La città eretta stava davanti a me fredda nell’acqua

Charlotte: sfinge sfuggente inseguita dal giovane Werther

Non vi è via di fuga, lo stravolgimento tempestoso “tempesta e impeto” di quel movimento come nella poesia Sera bagnata di Schiele, e la natura non è altro che il tramonto dapprima iracondo e poi desolato di un sentimento che, sempre meno potente nel suo fievole candore estasiato, sir assegna sempre più su se stesso. Dunque quella di Goethe è una natura nemmeno pennellata da temporali o scrosci improvvisi di gialli sfracellanti il nero plumbeo della rabbia, bensì colori tenui, dapprima luccicanti di speranza e poi semplicemente sempre più scoloriti e spenti: un ramo senza foglie, un tramonto senza sole, quasi opacità totale. In maniera meno rassegnata e più distaccata dal sentimentalismo di quegli anni, si innamorerà di una vera Charlotte da Weimar, che ricambierà Goethe, il quale le dedicherà liriche e ballate.
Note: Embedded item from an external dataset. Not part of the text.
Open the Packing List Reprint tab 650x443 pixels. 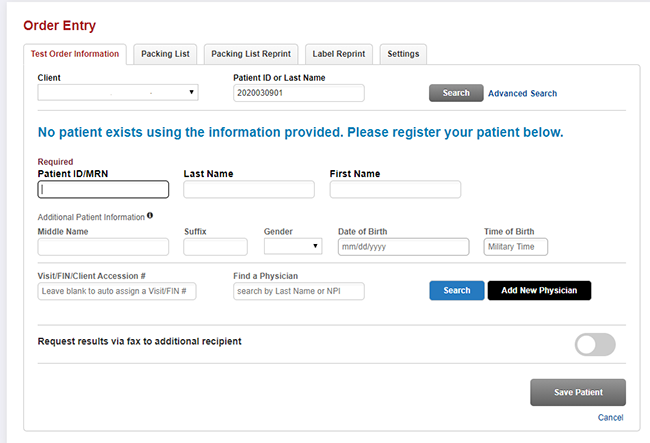click(251, 54)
A ventisei anni inizierà anche la stesura del Faust.

Se la mattina non ci disvela nuove allegrie e, se per la notte non coltiviamo nessuna speranza, a che vale la pena vestirsi e spogliarsi?
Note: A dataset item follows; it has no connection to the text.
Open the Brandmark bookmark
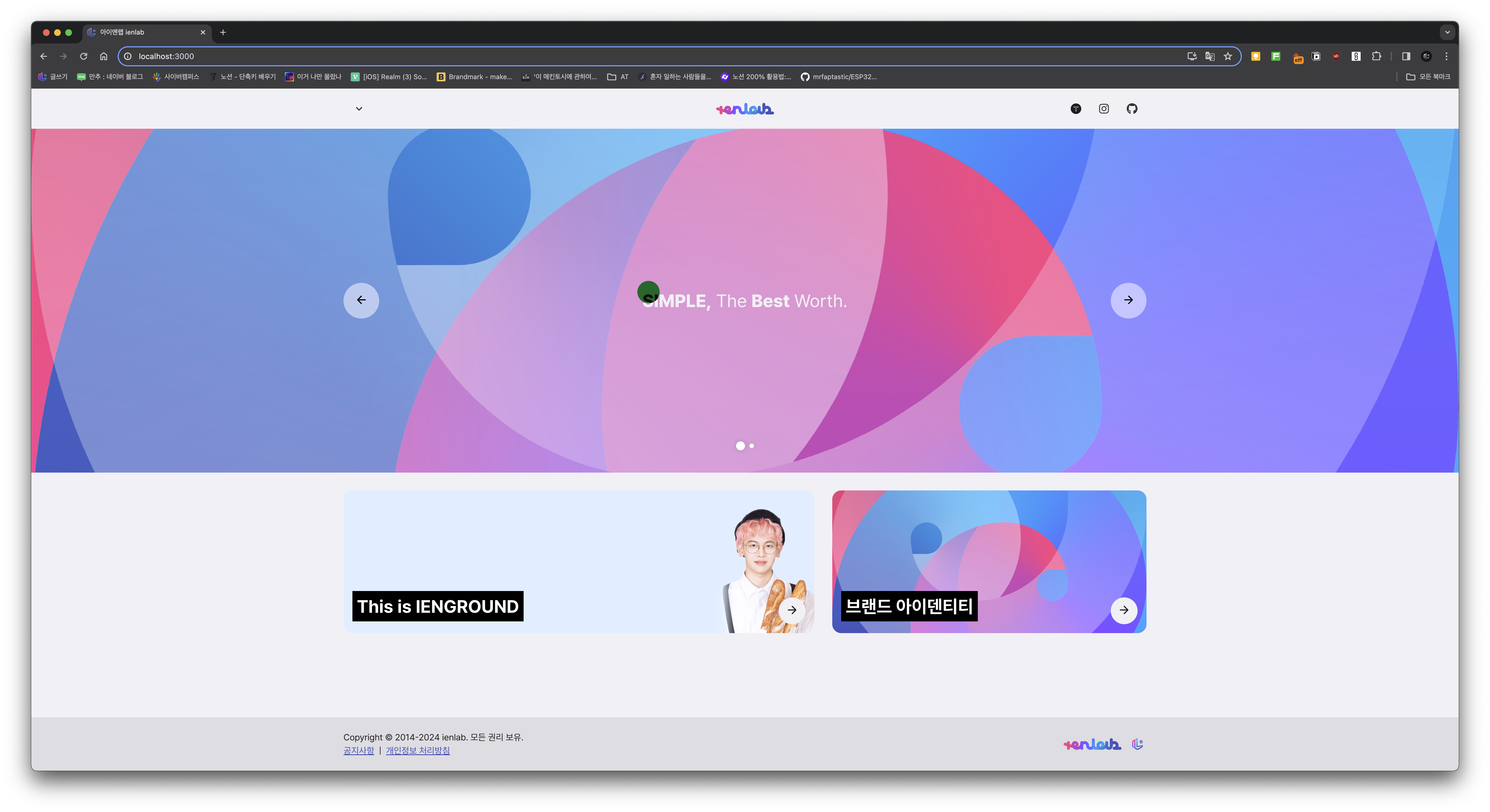The image size is (1490, 812). pyautogui.click(x=474, y=77)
Nonostante il cambio di stile, la Natura manterrà la visione panteistica, che oltre a permettere la proiezione degli stati interni, mette letteralmente “in comunicazione con Dio”. Sia nel Faust che negli altri scritti emerge la teoria dei colori da Goethe stessa teorizzata: analogamente agli studi infantili di quella luce filtrante dai colori, tutto è una contrapposizione tra bianco e nero, tra lampi chiari e improvvisi e tutt’altro che placidi iracondi sprazzi neri. La vita è un equilibrio tra questi, con infinite variazioni e schizzi prevalenti infinitamente birichini tra un sentimento e l’altro.